Asbury v. Ga. World Congress Center

Annotate this Case

212 Ga. App. 628 (1994)

442 S.E.2d 822



Court of Appeals of Georgia.

Decided March 15, 1994.

Reconsideration Denied March 29, 1994.

Goldstein & Redic, James A. Goldstein, Patrick R. Matarrese, Marci R. Rosenberg, for appellants.

Michael J. Bowers, Attorney General, John B. Ballard, Jr., Roland F. Matson, Senior Assistant Attorneys General, Swift, Currie, McGhee & Hiers, L. Bruce Hedrick, Jr., Timothy J. Buckley III, Harman, Owen, Saunders & Sweeney, Timothy J. Sweeney, Perry A. Phillips, for appellee.

SMITH, Judge.

This personal injury action arises out of a collision which occurred during preparations for a trade show at the Georgia World Congress Center. A pushcart operated by plaintiff-appellant Barbara Asbury collided with an electric cart driven by an employee of defendant-appellee Georgia World Congress Center.

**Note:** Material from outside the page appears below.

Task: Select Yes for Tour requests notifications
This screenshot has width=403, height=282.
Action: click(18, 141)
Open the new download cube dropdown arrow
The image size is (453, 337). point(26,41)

Barbara Asbury and her husband brought this action against appellee and its employee,[1]*629 seeking damages for personal injuries and loss of consortium. On the trial of the case, the jury returned a verdict in favor of appellee. Appellants' motion for j.n.o.v. or, in the alternative, for new trial was denied, and they appeal.

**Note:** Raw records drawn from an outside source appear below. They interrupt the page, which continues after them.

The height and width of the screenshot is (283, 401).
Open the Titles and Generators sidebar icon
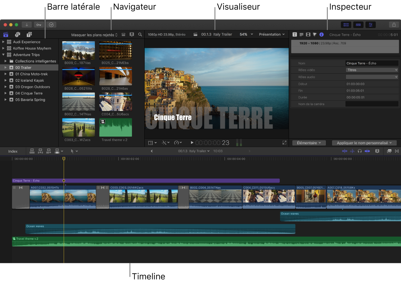[30, 34]
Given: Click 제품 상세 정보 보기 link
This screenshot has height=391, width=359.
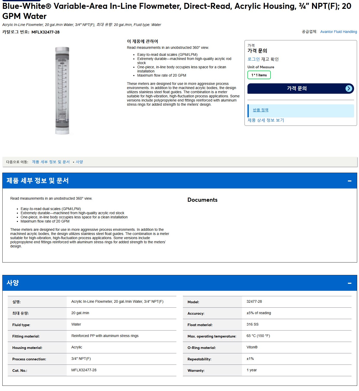Looking at the screenshot, I should (266, 120).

1. Courts must consider a challenge to the striking of jurors under Batson v. Kentucky, 476 U.S. 79 (106 SC 1712, 90 LE2d 69) (1986) in a civil action. Strozier v. Clark, 206 Ga. App. 85, 86 (1) (424 SE2d 368) (1992). Since the trial court required appellee to explain its strikes, the issue of a prima facie showing of discrimination is moot. Lewis v. State, 262 Ga. 679, 680 (2) (424 SE2d 626) (1993). However, the burden remains on the party making a Batson motion to demonstrate clear error in the denial of the motion. Kelly v. State, 209 Ga. App. 789, 792 (1) (434 SE2d 743) (1993).

Appellants' brief identifies four prospective jurors as to whom Batson motions were made. One of these individuals was returned to the jury by the trial court. Appellants withdrew their Batson motion as to a fifth panel member. Appellee offered explanations for the striking of the remaining three prospective jurors. The first panel member had been in a collision, suffered from neck and back problems similar to those complained of by appellants, and expressed a lack of interest in serving on the jury. The second panel member stated that she had buried her grandson two days earlier, was still in mourning, and would be unable to listen to or consider the evidence properly. The third panel member had her eyes closed and appeared to be sleeping during much of the voir dire. "[Appellee's] explanations were clear, specific, related to the case to be tried, and raceneutral. [Cits.]" Kelly v. State, supra. See Lingo v. State, 263 Ga. 663 (437 SE2d 463) (1993).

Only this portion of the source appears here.